Se dieron el lujo de repartir pastillas anticonceptivas, poner dispositivos intrauterinos, educar a las mamás en materia de nutrición, vacunar a los niños desde recién nacidos, ayudar a ancianos con sus achaques, contribuir con la erradicación de enfermedades infectocontagiosas, dar charlas sobre las venéreas, hacer partos.

De más está decirles que nada tengo que ver con la profesión, pero creo que esta etapa de la formación de un médico es la más social de todas. El que haga una rural y no se enamore del país es porque tiene el corazón de palo y para médico no va a servir. Lo digo porque los médicos de mi familia son comprometidos, sensibles y empáticos, y cada uno ha vivido intensamente esa etapa.

III

A los muchachos que se están preparando para su rotatorio rural este año les esperan otros retos, más dificultades. A ellos, mi aplauso y mi admiración. Porque el joven profesional que esté padeciendo esta dictadura y todavía insista en que quiere aportar sus conocimientos para salvar al país de las garras de la crisis humanitaria es un héroe.

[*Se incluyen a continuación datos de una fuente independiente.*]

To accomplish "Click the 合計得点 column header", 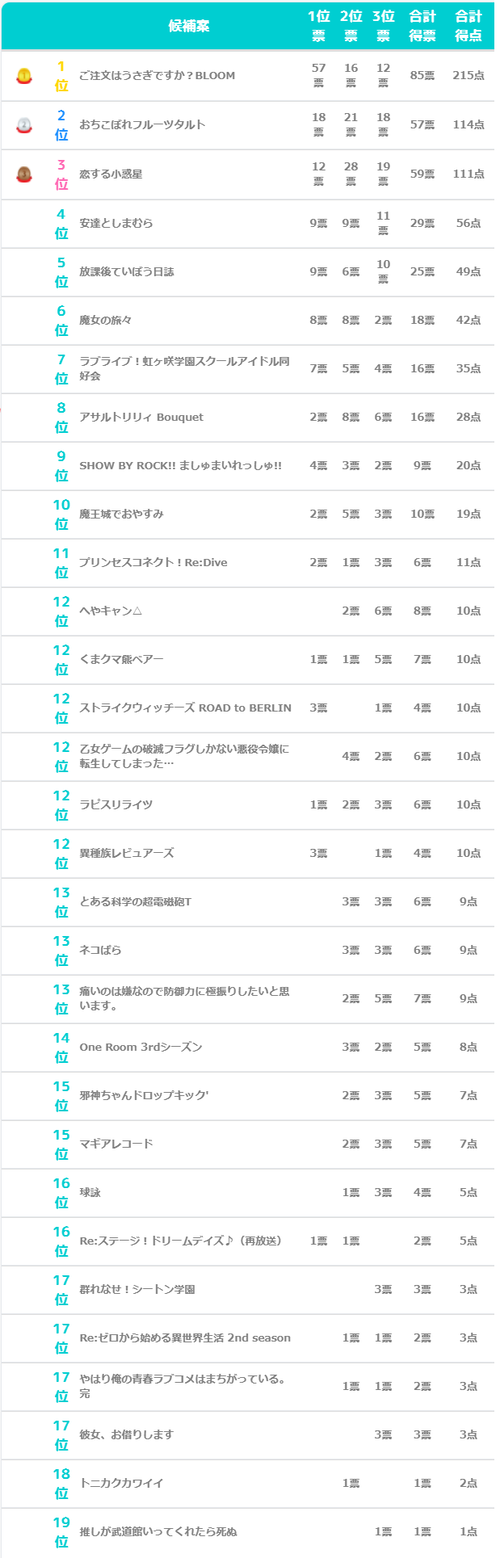I will (467, 26).
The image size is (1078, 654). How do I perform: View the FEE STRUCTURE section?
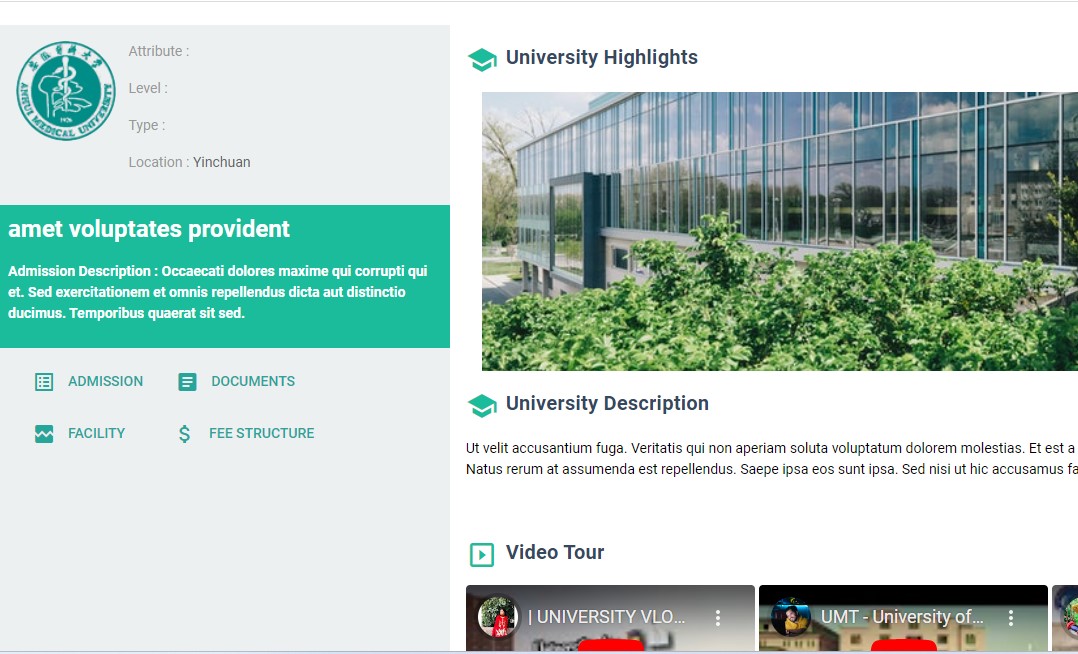[261, 434]
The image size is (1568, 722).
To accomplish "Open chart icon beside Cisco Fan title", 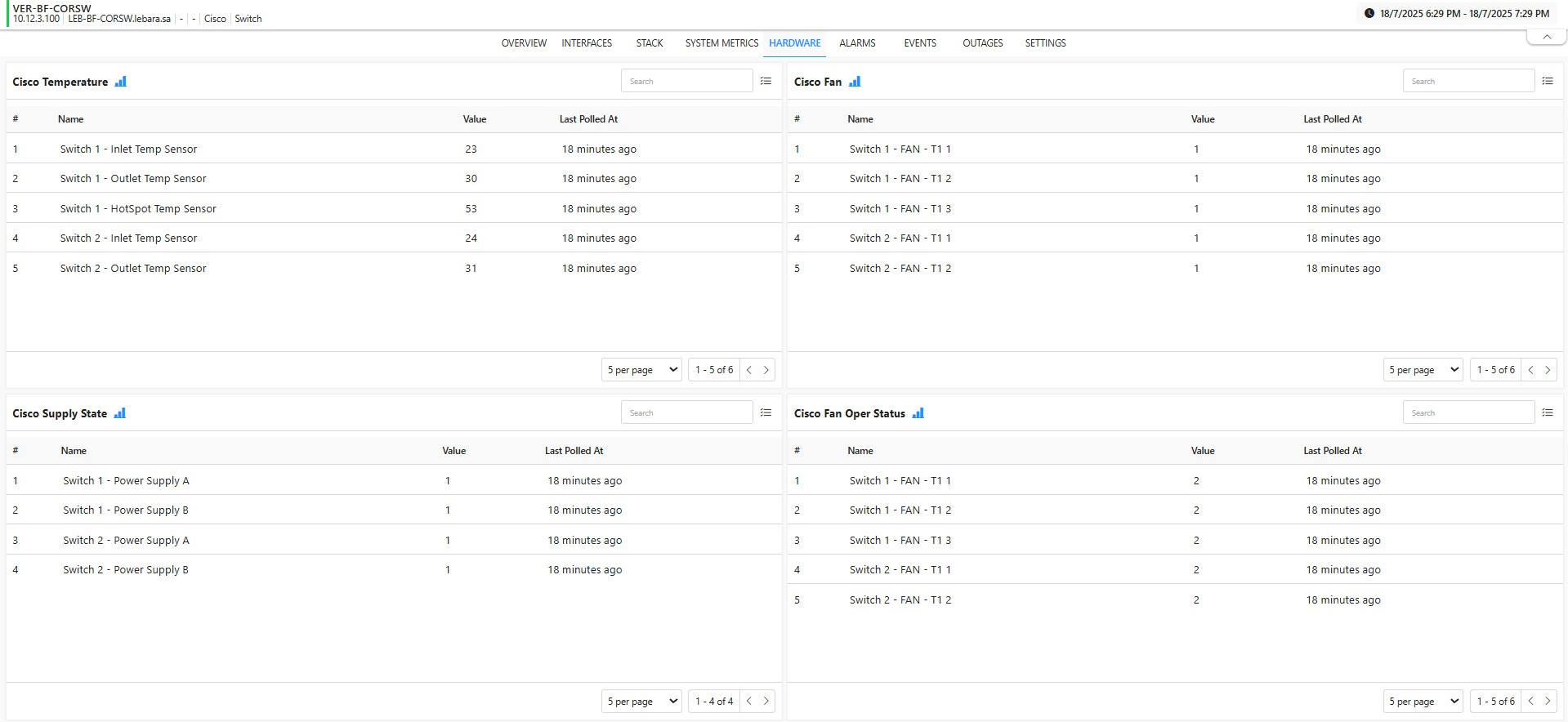I will (855, 82).
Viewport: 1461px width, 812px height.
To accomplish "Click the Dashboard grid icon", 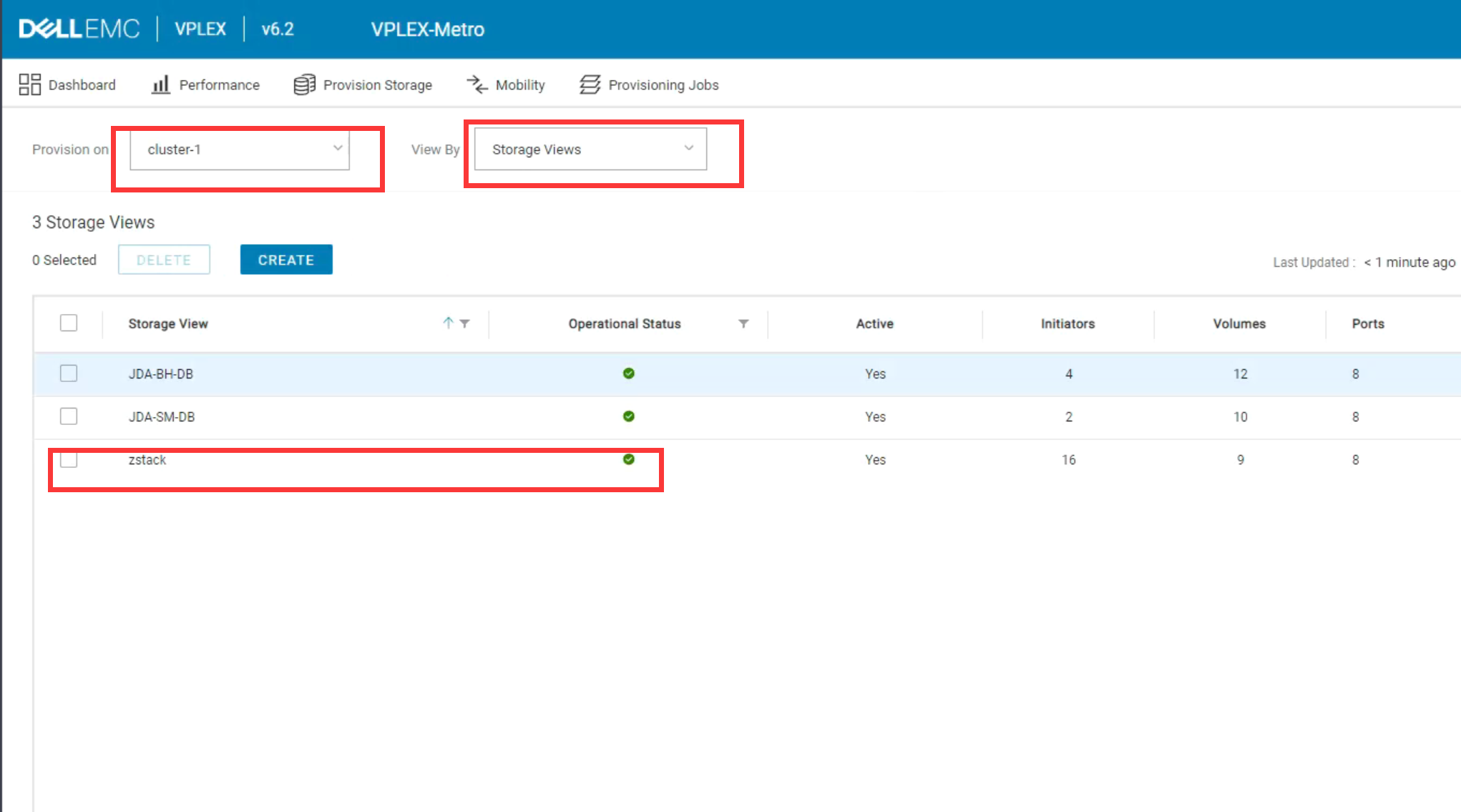I will pos(29,84).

Hay algunos que tienen más de un mes recolectando la comida que se llevarán para poder sobrevivir en cada pueblo, cada caserío. Tienen que reunir mucho dinero porque deben comprar hasta los artículos de limpieza, a veces muebles, colchones y demás. Los que van más lejos saben que no podrán contar con su familia que los auxilie, así que tratan de ir en grupo, para defenderse.

Las jóvenes médicos rezan porque les toque en un sitio medianamente seguro, pues vivir en una residencia sola a merced del hampa les quita el sueño.

Pero ninguna de esas dificultades se compara con lo que verán, un país devastado por la hambruna, por la desidia. Verán escenas de terror que les helarán la sangre y tendrán que ingeniárselas para poder aportar soluciones. Tendrán que luchar con las uñas contra la desnutrición, las infecciones, las enfermedades contagiosas, la falta de vacunas, la falta de educación.

Pero son valientes, lo sé, son médicos que no están dispuestos a dejarse doblegar por la sinrazón y la maldad. Todavía esa inspiración que tenía José Rafael por allá por los años cincuenta está intacta en cada uno de ellos. Una vez me lo dijo: “Yo lo que quería era contribuir con la salud de cada niño de mi país para que fueran hombres sanos”. Y lo seguirán logrando con talento y vocación, a pesar de las adversidades. Son ángeles de bondad que cada familia envía para que salven vidas.